SAN DIEGO — San Diego Police officers who fired shots at a man in June 2018 were justified in their use of deadly force, the San Diego District Attorney’s office announced Monday.
Body camera video recorded by San Diego Police shows the officers engaged in gunfire with Joe Darwish on June 23, 2018.
Police responded to a disturbance call at a condo on Rolando Court. When responding officers smelled smoke, they called firefighters to the scene, the DA’s office said in a news release.
Officers knocked on the front door for more than 20 minutes but received no response, officials said.

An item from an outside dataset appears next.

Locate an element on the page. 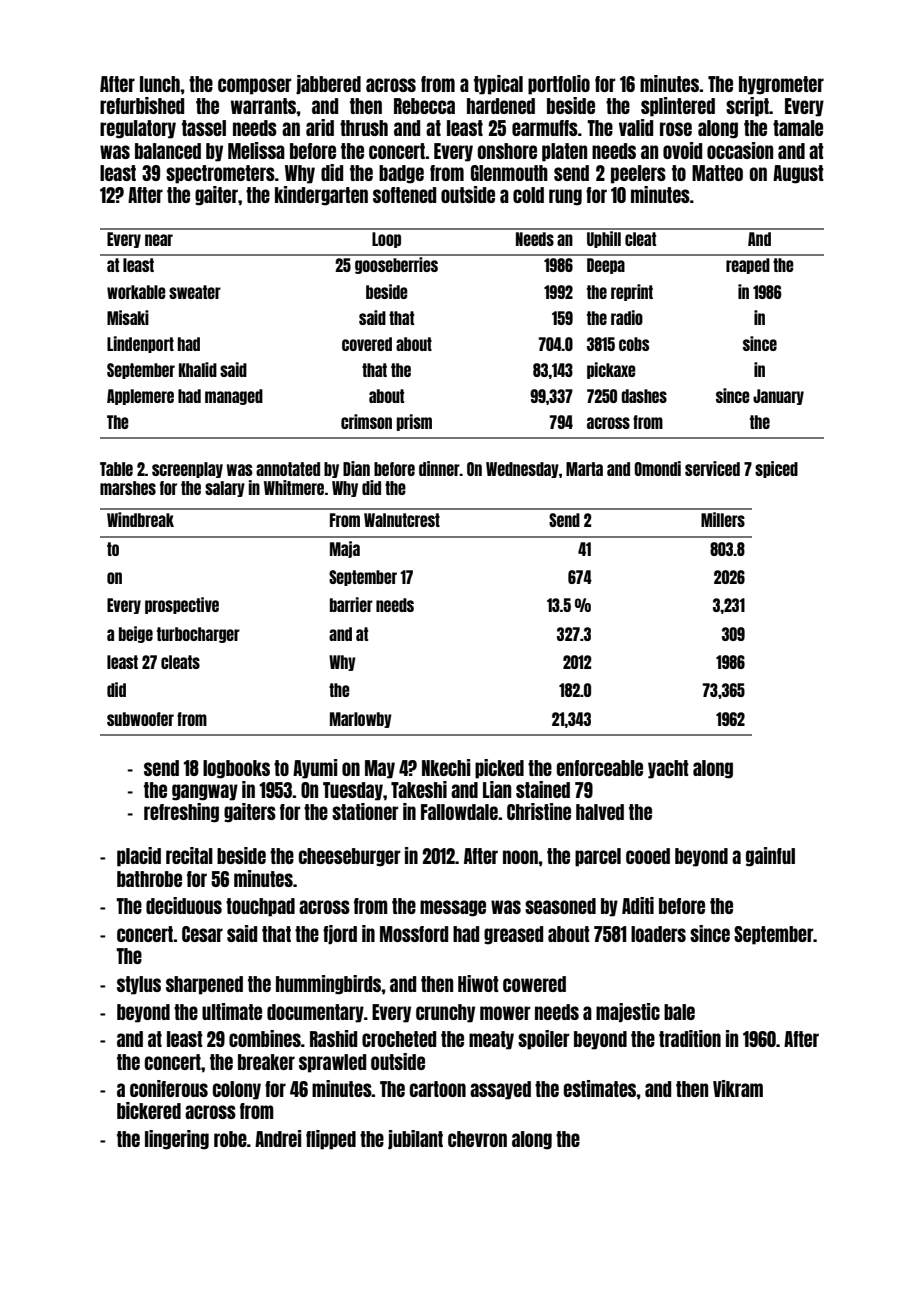  composer is located at coordinates (255, 86).
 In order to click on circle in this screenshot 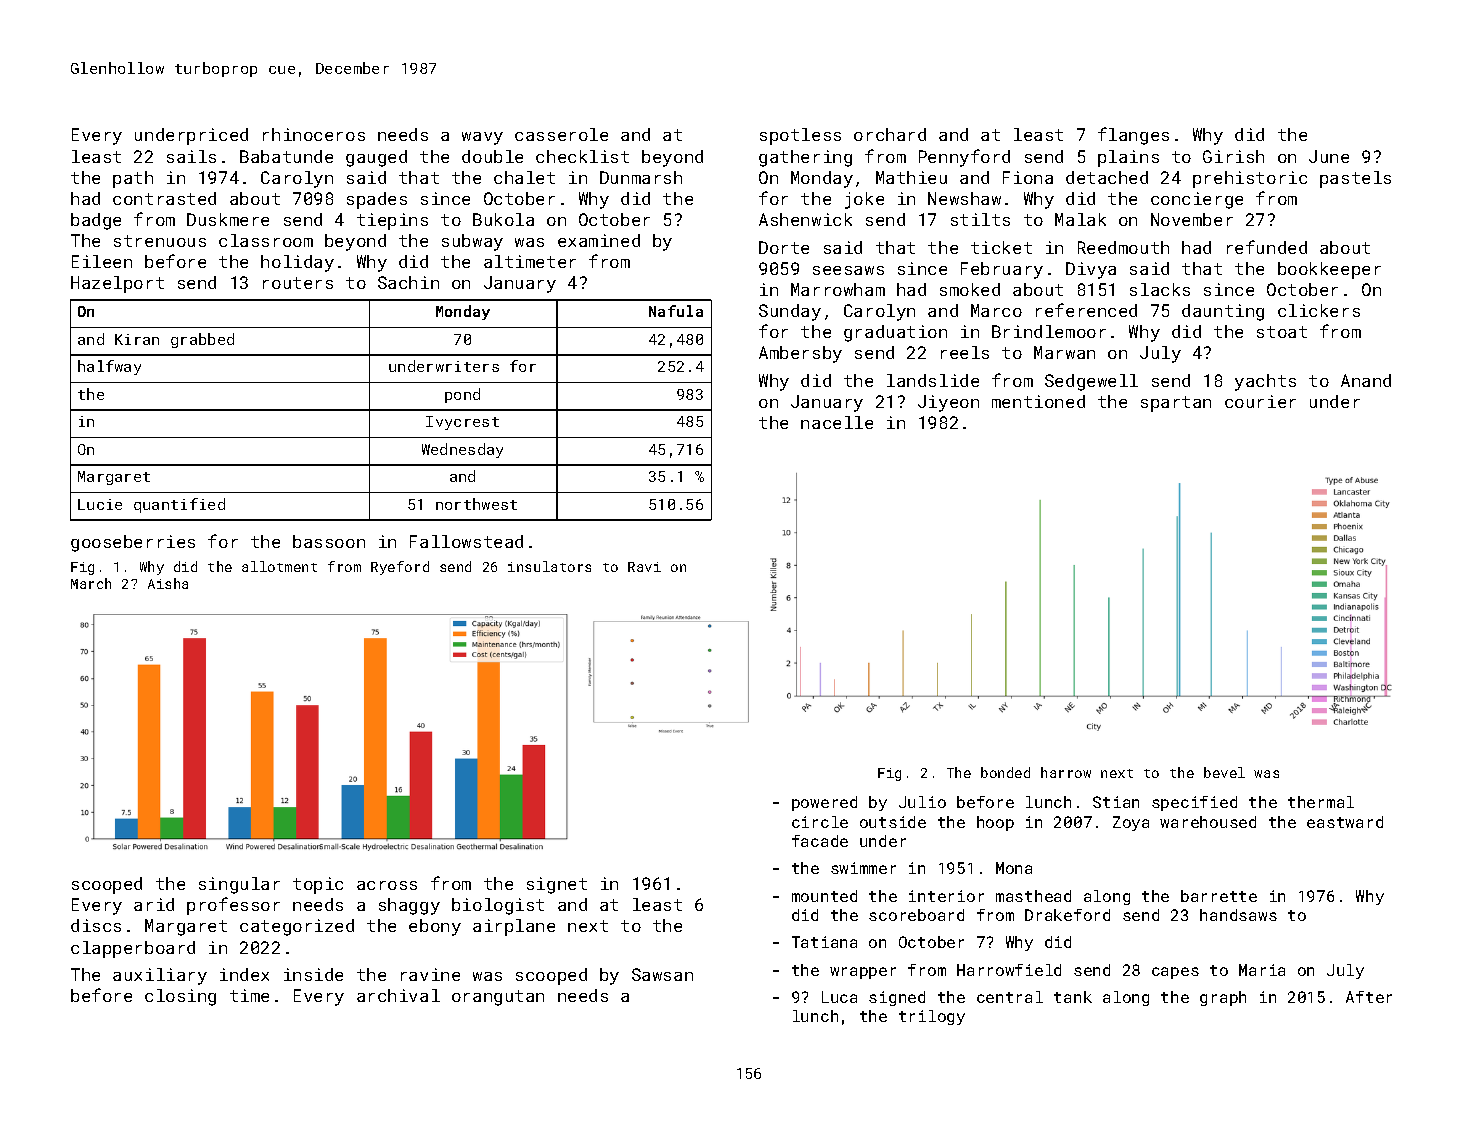, I will do `click(820, 822)`.
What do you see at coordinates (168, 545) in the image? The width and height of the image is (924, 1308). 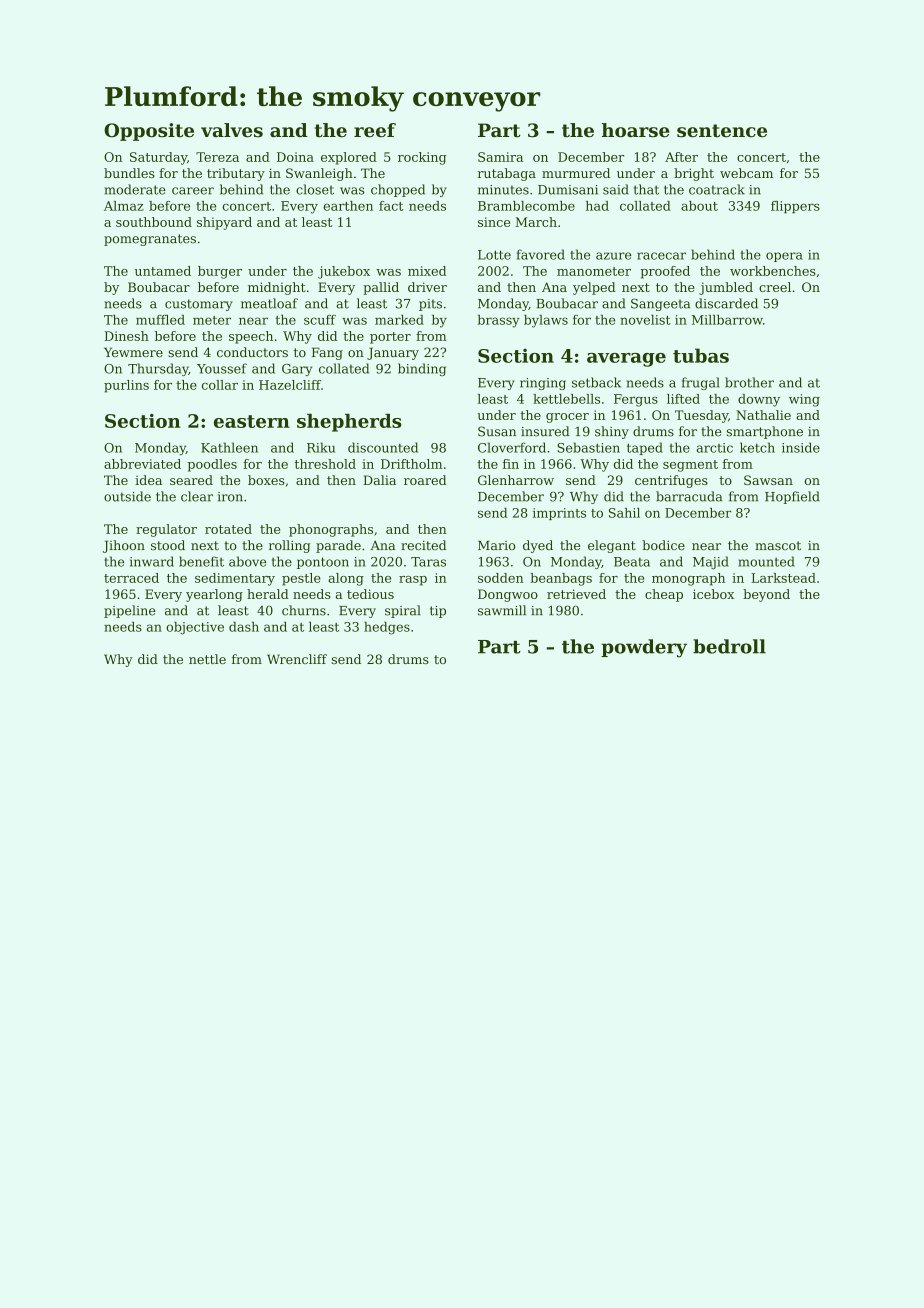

Firefighters forced entry into the home but were met with gunfire.
Darwish shot one officer in the back with a large caliber weapon, according to the DA’s office. Two officers returned fire as they provided cover for the wounded officer, who couldn’t move for several seconds. The wounded officer eventually managed to roll onto his stomach and crawl away from the line of fire.
Darwish also shot a second officer during the exchange of gunfire.
The DA’s office said the shooting eventually stopped and officers found Darwish dead from a self-inflicted gunshot. Darwish had also been hit in the face and arm from one of the officers’ shotguns.
“This harrowing incident shows just how quickly a routine call for service can turn deadly for police officers who suddenly found themselves in the line of fire, trying to protect their wounded fellow officers and keep the shooter from endangering members of the public,” said District Attorney Summer Stephan. “It’s a tribute to these officers’ bravery and quick response that the gunman didn’t injure more people or kill the officers and firefighters involved.”
Darwish had been wearing a bulletproof vest. He was armed with two homemade guns: an assault weapon and a 9 mm semi-automatic pistol, according to the DA. Neither gun was registered.
Both wounded officers, Francisco Roman, a 3-year veteran, and Dan Bihum, an 18-year veteran, recovered.
Questions had been raised about whether the shooting could have been prevented. Last summer, it was revealed that officers wanted to search Darwish's home for weapons days before the shootout. However, the Office of the San Diego County District Attorney did not attempt to obtain a search warrant.
In the days after the shooting, law enforcement sources said that the FBI’s Joint Terrorism Task Force had wanted to search Darwish's home because they thought he had a weapon and was buying parts to make more weapons.
Darwish wasn't supposed to own any weapons because of his criminal history. Our source said the FBI asked the District Attorney's Office to sign off on having a judge issue a search warrant, but the DA’s Office did not do so.
After weeks of no response, the DA's office confirmed in August that they had received a request to conduct a search on Darwish's home, 10 days before the shooting.
“On June 13, 2018, the San Diego County District Attorney's Office received a request by law enforcement to review a draft of an affidavit in support of a search warrant to conduct a search of Mr. Darwish's person, property and residence. The District Attorney's Office determined that the warrant was legally deficient and so advised law enforcement,” the DA's August letter said.
When asked why it had turned down the FBI’s request to conduct a search warrant, the DA’s Office stated its reasoning was "exempt from disclosure".
At the time of publishing, the District Attorney's office did not respond to a request for comment.